The new forecast is consistent with the SPX trading at 23 times t+1 earnings and 27.6 times current market consensus earnings, according to the report titled “Global Macro Strategy”. The 30-year average current SPX PE ratio stands at 20 with a standard deviation of 4. “In other words, the SPX is clearly quite expensive from a historical perspective.”
The S&P 500 inched higher to a record close Thursday, continuing a weekslong upward march driven by strong corporate earnings and optimistic numbers on the labor market, The Wall Street Journal reported on its website. Thursday’s close of 4549.78, up 13.59 points, or 0.3%, eclipsed a September peak in the index, which had stumbled last month on worries about Chinese growth and stubbornly stuck supply chains, the newspaper said. Thursday marked seven straight days of gains for the index, and its 55th record close of the year. The tech-focused Nasdaq Composite Index rose 94.02 points, or 0.6%, to 15215.70.

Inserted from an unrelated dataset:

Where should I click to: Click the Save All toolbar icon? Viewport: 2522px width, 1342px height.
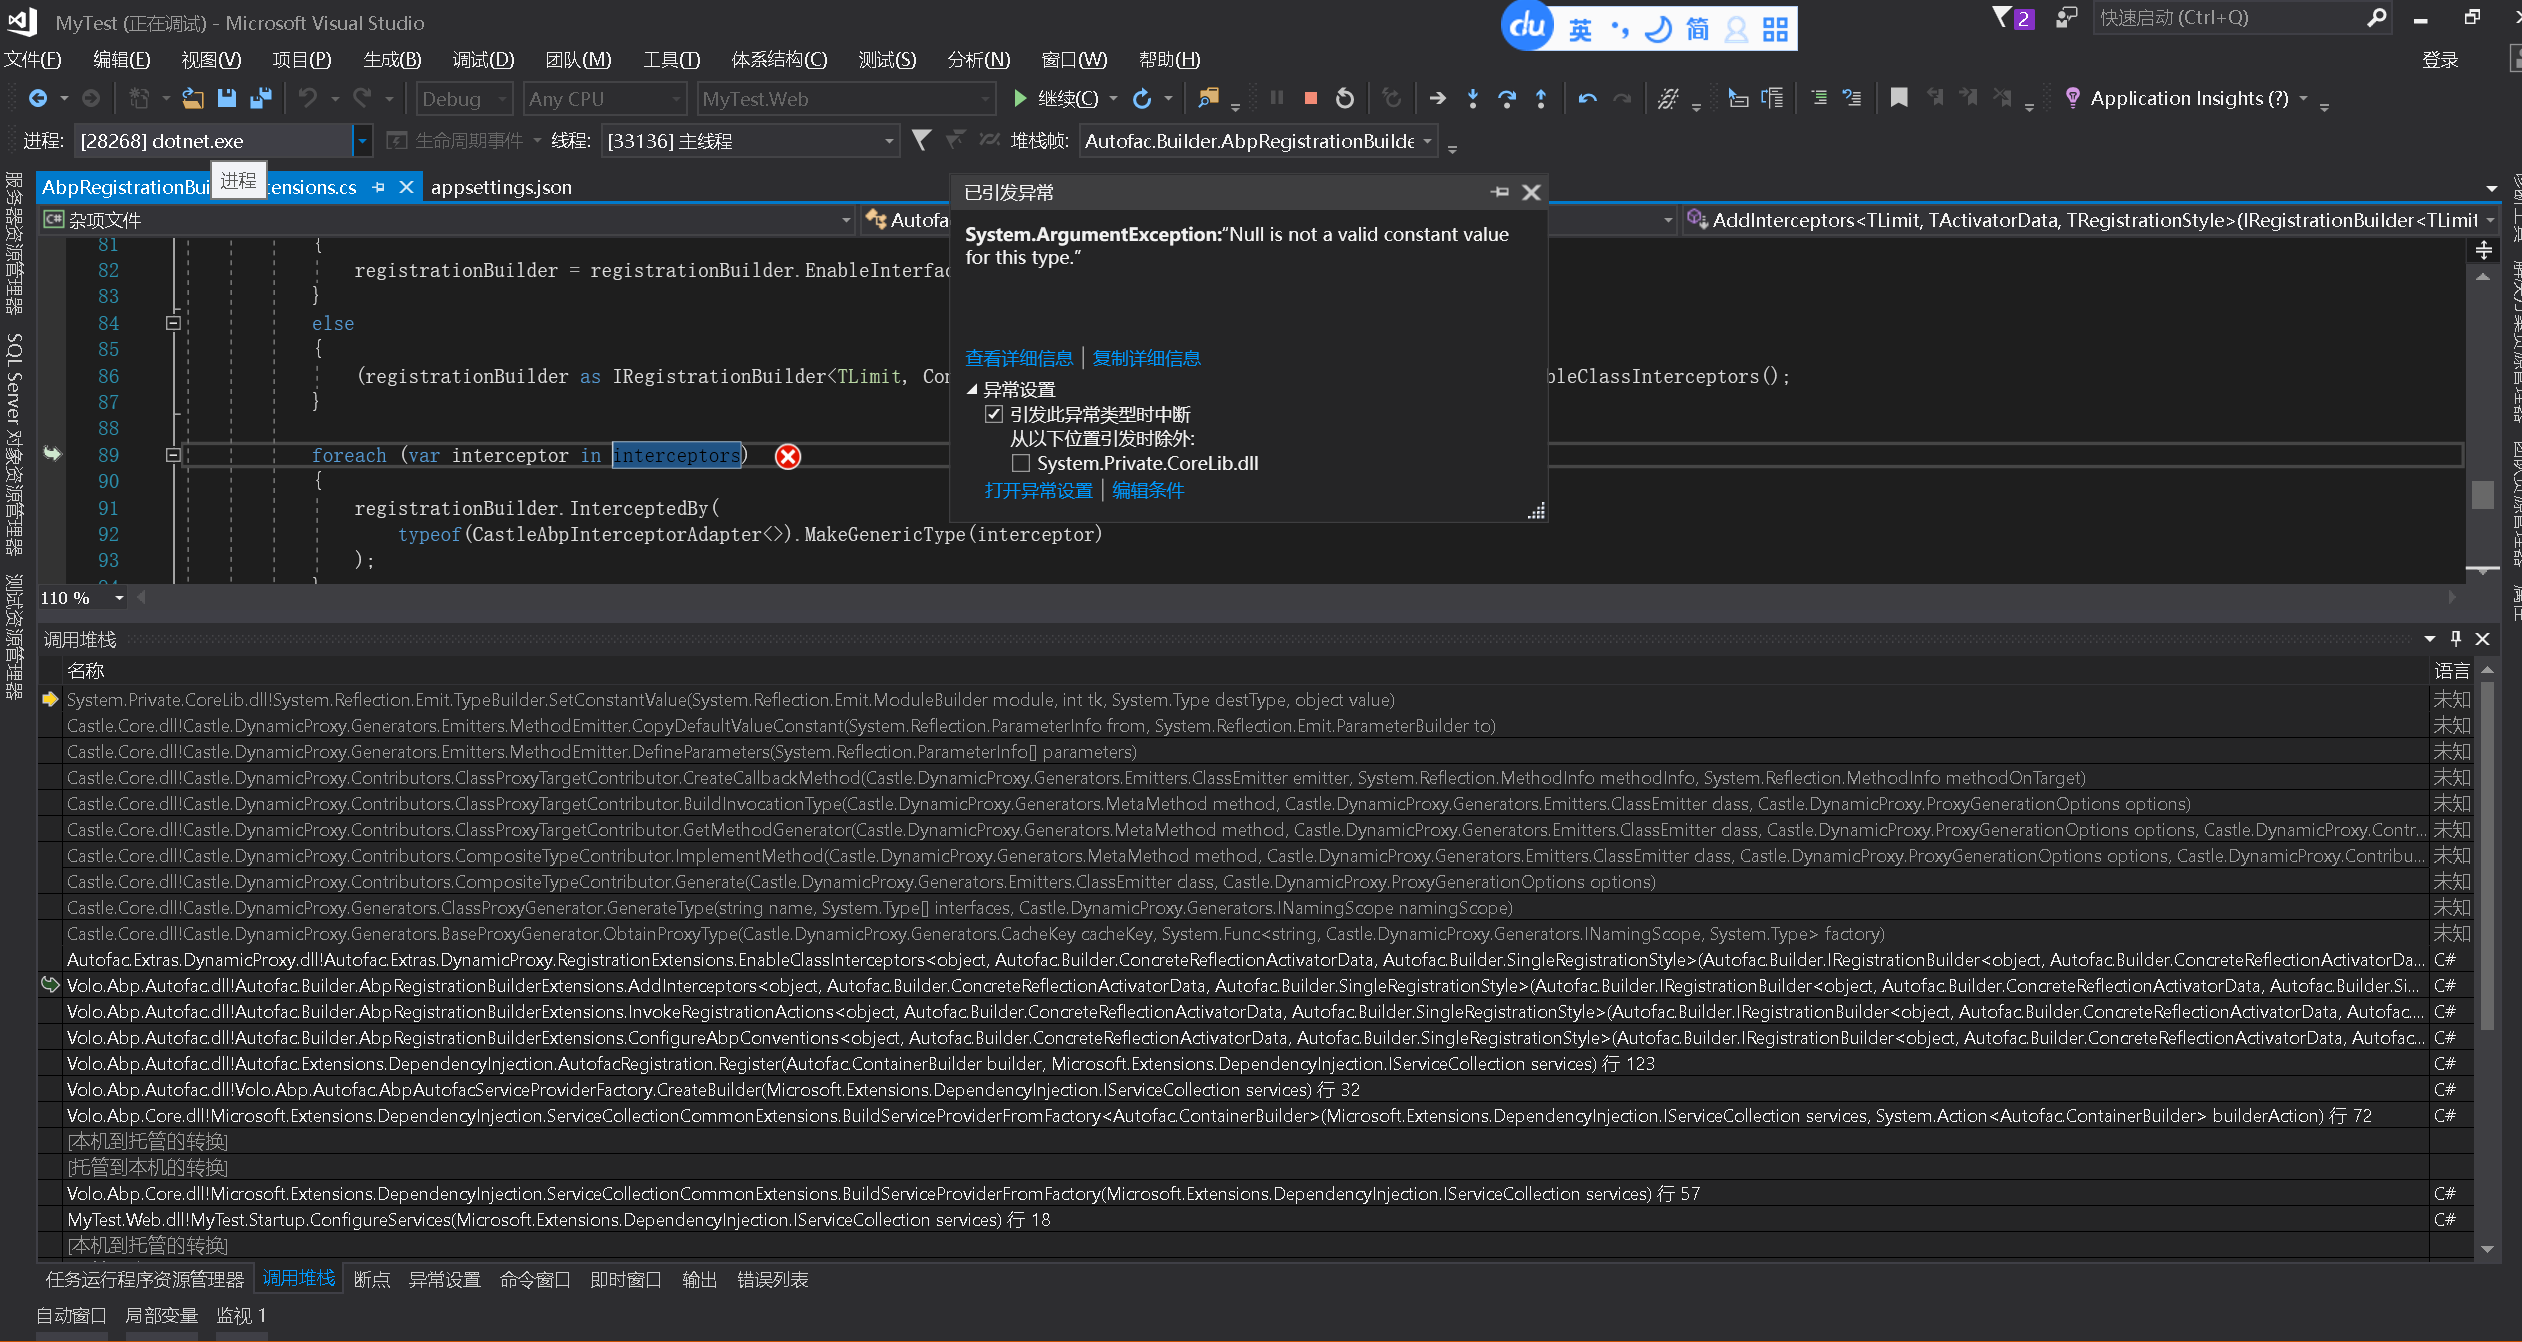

XP Investments projects the U.S. economy will expand 5.3% y/y this year and 3.8% y/y in 2022. “The largest risk to future market performance remains the possibility of the Fed being aggressively behind the curve, and, hence, inflation expectations becoming unanchored,” the analyst said in the study. “We think that 2022 will be a much harder year for the SPX, following the likely decision by the Fed to start the tapering process this coming December, plus the earnings growth comparison base becoming increasingly complicated as we move forward.”
The New York-based investment bank expects the U.S. Federal Reserve will announce tapering guidelines in the November 2nd-3rd meeting, with the process starting in December.